Eon Realty Development Corporation started in 2001 and has built over 4,500 homes to date, with families in the low-medium income bracket as their target market. As of 2024, they encompass over 16 housing and subdivision projects and became the first company to build on townhouses in Iloilo.

In 2004, Eon Group of Companies branched out into developing neighboring islands, launching Guimaras Memorial Park in Guimaras, Philippines.

In 2006, Eon Centennial Resort Hotel and Convention Center was erected in Jaro, Iloilo City, which housed a convention center to hold up to 3,000 people. Exploreiloilo.com has named Centennial Resort Hotel and Convention Center "a first class year-round family destination". In 2015, the announcement of Waterworld Iloilo resulted in the revision of the convention center, leading the enterprise to change its name to Eon Centennial Resort Hotel and Waterpark.

=== 2010s-2020s: Waterworld Franchise ===
In 2013, Tiu opened the first paninda and paluto style restaurant in Iloilo, Merkado Seafood Restaurant, where an inclusive wet market allows fresh seafood, meat and vegetables to be purchased, with the customer deciding how it is to be cooked. Due to Typhoon Yolanda's impact on Panay's fresh seafood supply, infection led to the restaurant closing its doors on November that year.

WaterWorld Iloilo was announced in 2015, to replace the convention center constructed under the then-named, Centennial Resort Hotel and Convention Center in Jaro, Iloilo City. It opened on December 16, 2016, and became Philippines' first solar-powered waterpark. It comprises over 20 different slides and rides, 2 pools, 8 luxury cabanas, 3 restaurants, a souvenir and novelty shop, and a lazy river which surrounds the perimeter of the park. WaterWorld Iloilo has been featured in various media outlets such as Panay News, The Guardian, The Iloilo Metropolitan Times, Island Living and Hugging Horizons.

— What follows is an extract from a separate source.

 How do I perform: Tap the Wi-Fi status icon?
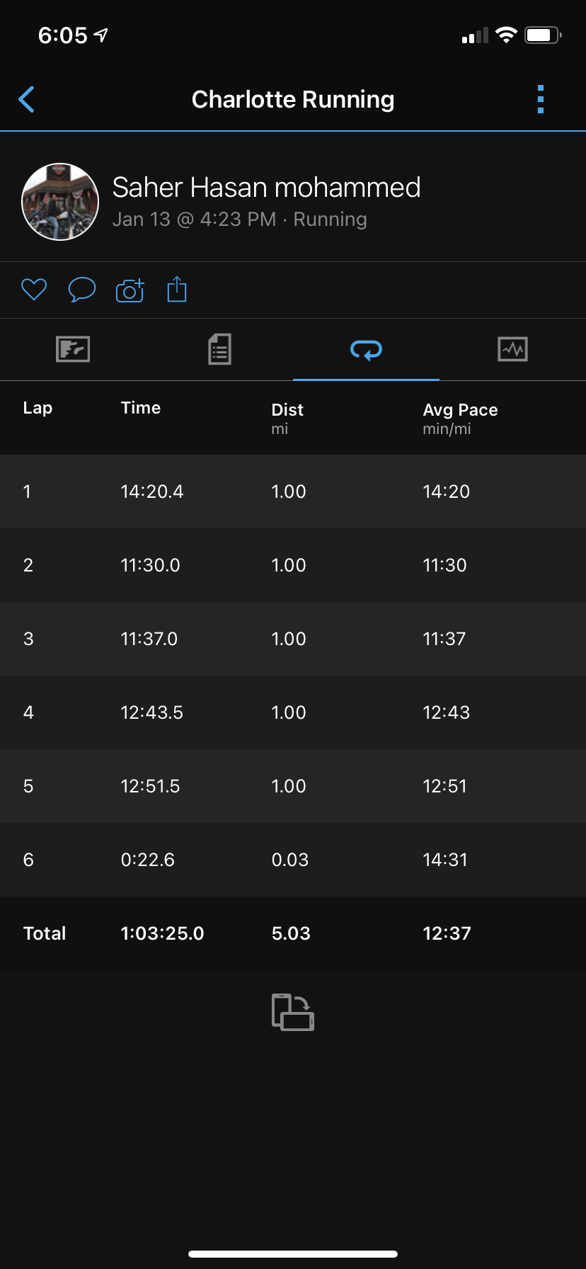[506, 35]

Due to the overwhelming success of WaterWorld Iloilo, Tiu announced that the Eon Group of Companies would expand the WaterWorld franchise into Mandaue, Cebu. The project, known as WaterWorld Cebu, would be valued at over 350 million pesos, making it one of the most expensive waterparks in the Philippines. Not only would it be one of the largest waterparks in the Philippines, but the 3-hectare project would boast as a major entertainment complex, houses a large amusement park, and resort as well. It was officially opened in late 2019.

=== 2020s-present: Bernwood Franchise and Eon Builders Corporation ===
In 2021, following the successful establishment of four subdivisions under the Bernwood franchise—Bernwood Village, Bernwood Townhomes, Bernwood Residences, and Bernwood Resorts and Villas—the Eon Group of Companies announced its expansion into high-rise residential developments in Iloilo City.

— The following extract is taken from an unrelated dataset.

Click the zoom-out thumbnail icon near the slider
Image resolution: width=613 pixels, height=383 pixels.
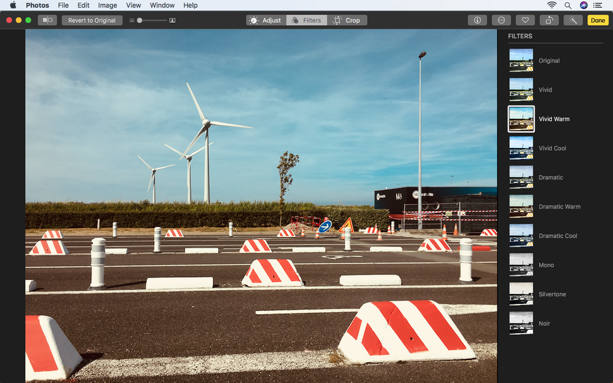pos(132,20)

The first project, Bernwood Tower, is a 15-story residential and commercial condominium. It features 379 residential units and ground-floor commercial spaces. The penthouse level is designed to host premium amenities, including a pavilion, an infinity pool, and a gym exclusively for residents. It is strategically located near the University of San Agustin, the project targets students and professionals in the surrounding area.

In April 2022, the Eon Group introduced its second high-rise project, Bernwood Centrale. This 15-story condominium will house approximately 858 units and offers an array of amenities, including a gym, a study hub, a children’s playhouse, function rooms, a swimming pool, a jogging trail, and an open garden. Situated near Central Philippine University, the project also targets students and families in the mixed commercial/residential district.

In August 2022, Eon Group established Eon Builders Corporation, an architecture, interior design, and construction firm, to serve as the construction arm for its current and future projects.

The company further expanded its portfolio in April 2024 with the opening of Waterworld Hotel Cebu. Despite construction delays caused by the COVID-19 pandemic and Typhoon Odette, the hotel launched successfully adjacent to Waterworld Cebu. It features 73 guest rooms, four function rooms, a grand ballroom with a capacity of 800 guests, and the modern-Ilonggo restaurant, Felicito's.